> **DATASET RECORDS**
* * * * * * * * *
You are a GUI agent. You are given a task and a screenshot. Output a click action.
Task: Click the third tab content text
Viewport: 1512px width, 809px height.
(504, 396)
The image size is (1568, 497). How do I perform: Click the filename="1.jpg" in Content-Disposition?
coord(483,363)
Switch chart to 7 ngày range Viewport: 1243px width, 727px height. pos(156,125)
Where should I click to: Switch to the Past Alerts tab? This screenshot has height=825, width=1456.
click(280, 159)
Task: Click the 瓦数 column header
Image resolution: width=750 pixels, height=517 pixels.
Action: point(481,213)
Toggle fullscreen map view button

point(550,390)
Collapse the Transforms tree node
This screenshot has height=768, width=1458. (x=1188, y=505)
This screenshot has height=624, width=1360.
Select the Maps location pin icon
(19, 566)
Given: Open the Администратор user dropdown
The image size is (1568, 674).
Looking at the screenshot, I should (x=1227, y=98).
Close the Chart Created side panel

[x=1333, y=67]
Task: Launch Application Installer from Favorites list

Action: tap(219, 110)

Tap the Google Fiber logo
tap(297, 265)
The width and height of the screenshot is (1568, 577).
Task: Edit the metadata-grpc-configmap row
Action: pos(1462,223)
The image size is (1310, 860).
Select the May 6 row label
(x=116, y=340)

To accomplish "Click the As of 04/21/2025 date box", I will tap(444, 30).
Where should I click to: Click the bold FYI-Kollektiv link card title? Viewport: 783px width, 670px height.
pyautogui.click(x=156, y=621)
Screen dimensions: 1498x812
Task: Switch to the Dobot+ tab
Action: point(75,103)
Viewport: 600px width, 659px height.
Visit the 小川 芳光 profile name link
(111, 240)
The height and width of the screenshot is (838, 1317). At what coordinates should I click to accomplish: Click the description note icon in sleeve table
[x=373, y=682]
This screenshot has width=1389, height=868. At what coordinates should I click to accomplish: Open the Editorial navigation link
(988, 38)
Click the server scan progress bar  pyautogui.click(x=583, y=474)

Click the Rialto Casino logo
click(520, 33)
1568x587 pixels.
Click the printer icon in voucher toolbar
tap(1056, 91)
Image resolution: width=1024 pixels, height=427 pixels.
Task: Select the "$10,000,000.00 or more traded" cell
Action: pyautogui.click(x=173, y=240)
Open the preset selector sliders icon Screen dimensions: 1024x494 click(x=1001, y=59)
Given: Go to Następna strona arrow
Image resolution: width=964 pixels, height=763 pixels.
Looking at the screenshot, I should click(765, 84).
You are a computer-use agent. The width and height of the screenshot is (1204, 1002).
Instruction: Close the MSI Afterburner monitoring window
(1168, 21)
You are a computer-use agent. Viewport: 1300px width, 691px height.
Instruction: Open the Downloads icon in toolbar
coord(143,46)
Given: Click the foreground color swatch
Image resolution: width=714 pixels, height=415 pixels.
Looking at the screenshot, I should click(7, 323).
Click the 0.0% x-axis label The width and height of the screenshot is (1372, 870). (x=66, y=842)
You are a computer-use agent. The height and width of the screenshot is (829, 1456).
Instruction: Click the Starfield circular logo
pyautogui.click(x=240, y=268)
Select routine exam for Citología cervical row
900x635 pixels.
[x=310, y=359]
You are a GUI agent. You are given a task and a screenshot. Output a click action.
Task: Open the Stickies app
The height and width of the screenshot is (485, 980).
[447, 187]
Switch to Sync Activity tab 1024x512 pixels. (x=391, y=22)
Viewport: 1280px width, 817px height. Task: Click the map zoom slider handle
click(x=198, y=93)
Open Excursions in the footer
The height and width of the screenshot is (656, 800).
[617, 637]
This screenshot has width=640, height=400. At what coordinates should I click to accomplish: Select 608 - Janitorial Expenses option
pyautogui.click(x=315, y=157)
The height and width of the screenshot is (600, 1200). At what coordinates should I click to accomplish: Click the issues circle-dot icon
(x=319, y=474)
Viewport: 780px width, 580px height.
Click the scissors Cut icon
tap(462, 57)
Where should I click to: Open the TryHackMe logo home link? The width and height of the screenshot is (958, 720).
* * * * * * * * *
Retype all of the entries shown above, exactly.

> **ANSWER TO THE EXERCISE**
You are a GUI agent. You are given a task and a screenshot. Output a click action.
Task: Click the third tab content text
Viewport: 1512px width, 809px height.
(504, 396)
The image size is (1568, 497). How do I perform: Click the filename="1.jpg" in Content-Disposition?
coord(483,363)
Switch chart to 7 ngày range Viewport: 1243px width, 727px height. pos(156,125)
Where should I click to: Switch to the Past Alerts tab? This screenshot has height=825, width=1456.
click(280, 159)
Task: Click the 瓦数 column header
Image resolution: width=750 pixels, height=517 pixels.
Action: point(481,213)
Toggle fullscreen map view button

point(550,390)
Collapse the Transforms tree node
This screenshot has height=768, width=1458. (x=1188, y=505)
This screenshot has height=624, width=1360.
Select the Maps location pin icon
(19, 566)
Given: Open the Администратор user dropdown
The image size is (1568, 674).
Looking at the screenshot, I should (x=1227, y=98).
Close the Chart Created side panel

[x=1333, y=67]
Task: Launch Application Installer from Favorites list

Action: tap(219, 110)

Tap the Google Fiber logo
tap(297, 265)
The width and height of the screenshot is (1568, 577).
Task: Edit the metadata-grpc-configmap row
Action: pos(1462,223)
The image size is (1310, 860).
Select the May 6 row label
(x=116, y=340)

To accomplish "Click the As of 04/21/2025 date box", I will tap(444, 30).
Where should I click to: Click the bold FYI-Kollektiv link card title? Viewport: 783px width, 670px height.
pyautogui.click(x=156, y=621)
Screen dimensions: 1498x812
Task: Switch to the Dobot+ tab
Action: point(75,103)
Viewport: 600px width, 659px height.
Visit the 小川 芳光 profile name link
(111, 240)
The height and width of the screenshot is (838, 1317). At what coordinates should I click to accomplish: Click the description note icon in sleeve table
[x=373, y=682]
This screenshot has width=1389, height=868. At what coordinates should I click to accomplish: Open the Editorial navigation link
(988, 38)
Click the server scan progress bar  pyautogui.click(x=583, y=474)

Click the Rialto Casino logo
click(520, 33)
1568x587 pixels.
Click the printer icon in voucher toolbar
tap(1056, 91)
Image resolution: width=1024 pixels, height=427 pixels.
Task: Select the "$10,000,000.00 or more traded" cell
Action: pyautogui.click(x=173, y=240)
Open the preset selector sliders icon Screen dimensions: 1024x494 click(x=1001, y=59)
Given: Go to Następna strona arrow
Image resolution: width=964 pixels, height=763 pixels.
Looking at the screenshot, I should click(765, 84).
You are a computer-use agent. The width and height of the screenshot is (1204, 1002).
Instruction: Close the MSI Afterburner monitoring window
(1168, 21)
You are a computer-use agent. Viewport: 1300px width, 691px height.
Instruction: Open the Downloads icon in toolbar
coord(143,46)
Given: Click the foreground color swatch
Image resolution: width=714 pixels, height=415 pixels.
Looking at the screenshot, I should click(7, 323).
Click the 0.0% x-axis label The width and height of the screenshot is (1372, 870). (x=66, y=842)
You are a computer-use agent. The height and width of the screenshot is (829, 1456).
Instruction: Click the Starfield circular logo
pyautogui.click(x=240, y=268)
Select routine exam for Citología cervical row
900x635 pixels.
[x=310, y=359]
You are a GUI agent. You are given a task and a screenshot. Output a click action.
Task: Open the Stickies app
The height and width of the screenshot is (485, 980).
[447, 187]
Switch to Sync Activity tab 1024x512 pixels. (x=391, y=22)
Viewport: 1280px width, 817px height. Task: Click the map zoom slider handle
click(x=198, y=93)
Open Excursions in the footer
The height and width of the screenshot is (656, 800).
[617, 637]
This screenshot has width=640, height=400. At what coordinates should I click to accomplish: Select 608 - Janitorial Expenses option
pyautogui.click(x=315, y=157)
The height and width of the screenshot is (600, 1200). At what coordinates should I click to accomplish: Click the issues circle-dot icon
(x=319, y=474)
Viewport: 780px width, 580px height.
Click the scissors Cut icon
tap(462, 57)
Where should I click to: Open the TryHackMe logo home link? The width and height of the screenshot is (958, 720).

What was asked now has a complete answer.